Sigue Ortega: “Uno de los fenómenos más característicos de la vida política española en los últimos veinte años ha sido la aparición de regionalismos, nacionalismos y separatismos; esto es, movimientos de secesión étnica y territorial. ¿Son muchos los españoles que hayan llegado a hacerse cargo de cuál es la verdadera realidad histórica de tales movimientos? Me temo que no.

Para la mayor parte de la gente el “nacionalismo” catalán y vasco es un movimiento artificioso que, extraído de la nada, sin causa ni motivos profundos, empieza de pronto unos cuantos años hace. Según esta manera de pensar, Cataluña y Vasconia no eran antes de ese movimiento unidades sociales distintas de Castilla o Andalucía. Era España una masa homogénea, sin discontinuidades cualitativas, sin confines interiores de unas partes con otras. Hablar ahora de regiones, de pueblos diferentes, de Cataluña, de Euskadi, es cortar con un cuchillo una masa homogénea y tajar cuerpos distintos en lo que era un compacto volumen”.
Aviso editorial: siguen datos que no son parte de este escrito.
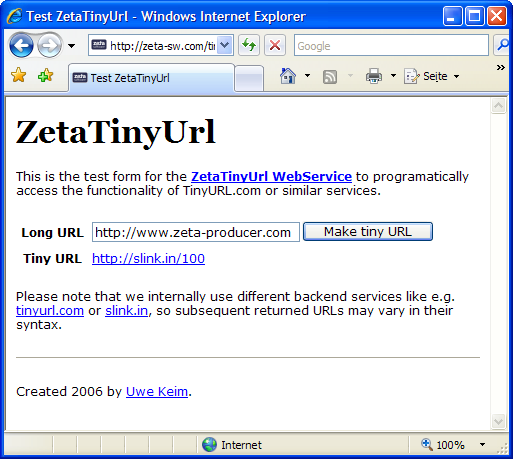The height and width of the screenshot is (459, 513).
Task: Click the search magnifier icon
Action: [502, 45]
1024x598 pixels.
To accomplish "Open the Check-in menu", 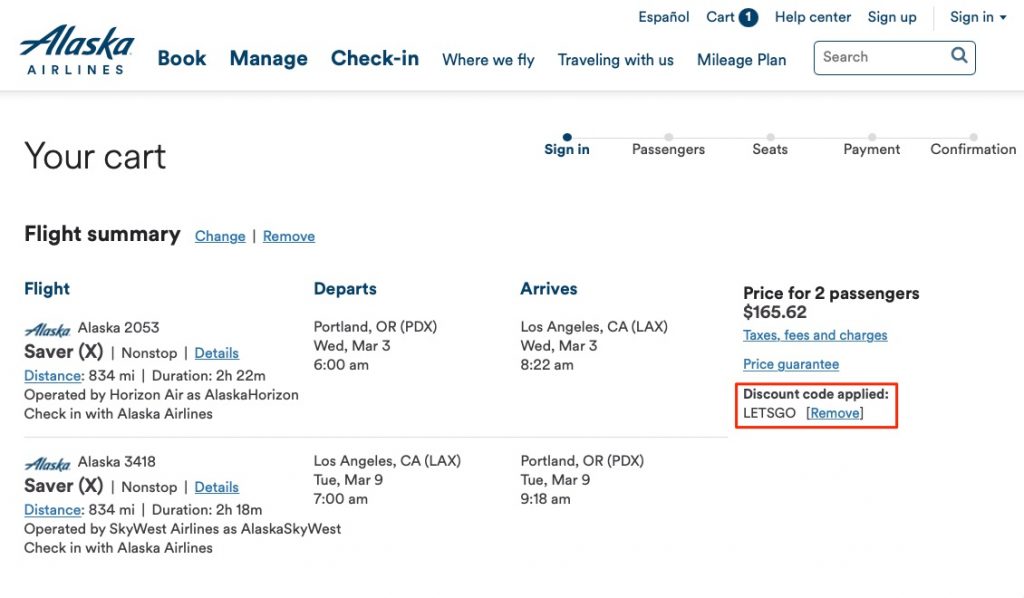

“Más de una vez me he entretenido imaginando qué habría acontecido si, en lugar de hombres de Castilla, hubieran sido encargados, mil años hace, los catalanes y vascos, de forjar esta enorme cosa que llamamos España. Yo sospecho que, aplicando sus métodos y dando con sus testas en el yunque, lejos de arribar a la España una, habrían dejado la Península convertida en una pululación de mil cantones. Pocas cosas hay tan significativas del estado actual como oír a vascos y catalanes sostener que son ellos pueblos “oprimidos” por el resto de España. La situación privilegiada que gozan es tan evidente que, a primera vista, esa queja hará de parecer grotesca… y ese es un síntoma verídico del estado subjetivo en que se hallan Cataluña y Vasconia y por ello Bilbao y Barcelona se sienten como las fuerzas económicas mayores en la Península y han hecho que el “particularismo” cobre un cariz agresivo, expreso y de amplia musculatura retórica.
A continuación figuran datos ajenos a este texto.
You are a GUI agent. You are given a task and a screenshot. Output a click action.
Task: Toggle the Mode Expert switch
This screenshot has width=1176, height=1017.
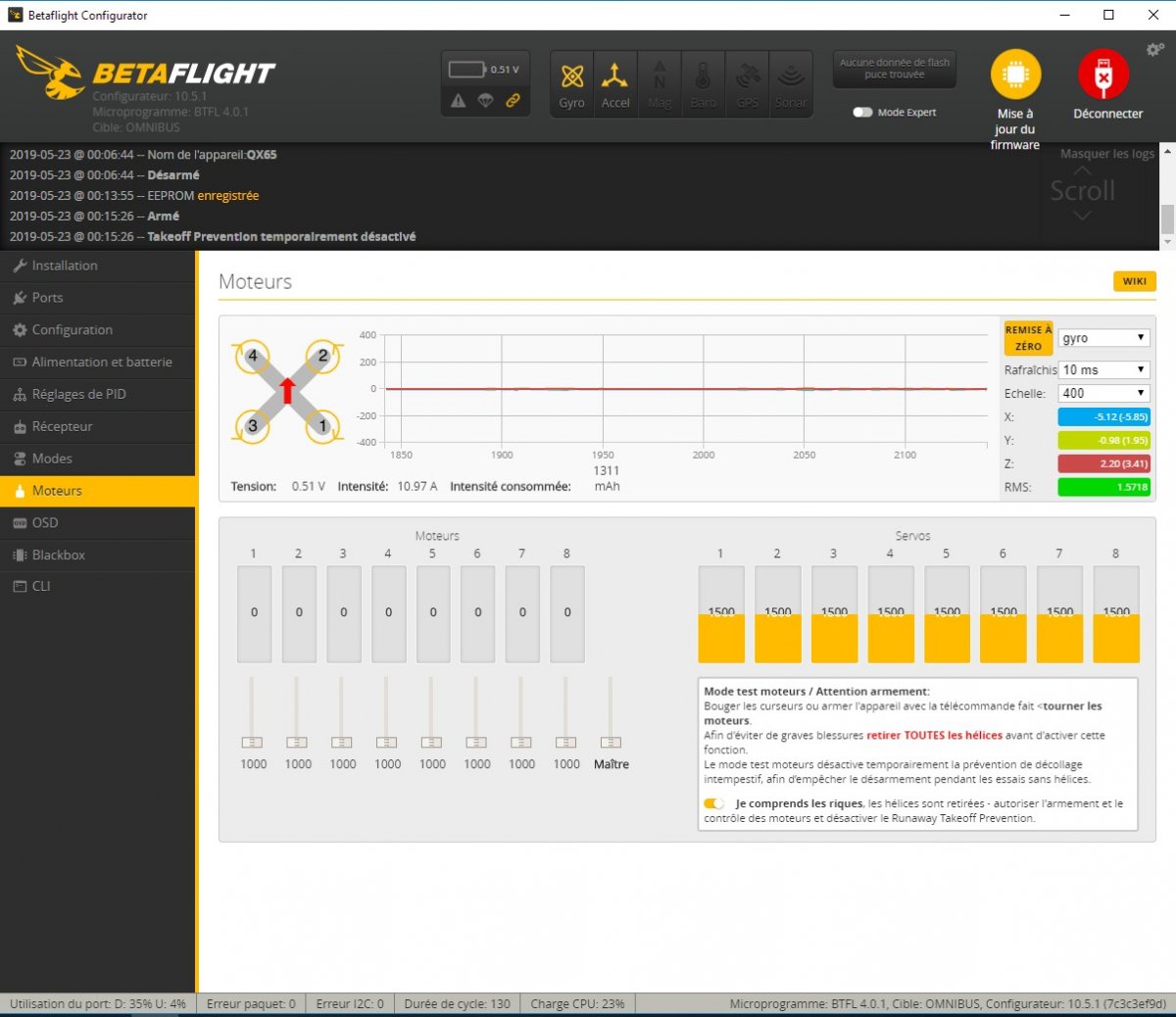coord(862,113)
El propósito de este ensayo es corregir la desviación en la puntería del pensamiento político al uso, que busca el mal radical del catalanismo y el bizcaitarrismo en Cataluña y en Vizcaya, cuando no es allí donde se encuentra. ¿Dónde, pues? Para mí esto no ofrece duda: cuando una sociedad se consume víctima del particularismo, puede siempre afirmarse que el primero en mostrarse particularista fue precisamente el Poder central. Y esto es lo que ha pasado en España. Castilla ha hecho a España y Castilla la ha deshecho”.

¡Ay!, pero pocos, o muy pocos, o nadie escuchó al “Filósofo” y tan sólo un año después el Capitán General de Cataluña, Miguel Primo de Rivera, gritó: “¡Basta ya!” e impuso la Dictadura con el beneplácito de Su Majestad el Rey Alfonso XIII, el Ejército y la burguesía (la primera, la catalana).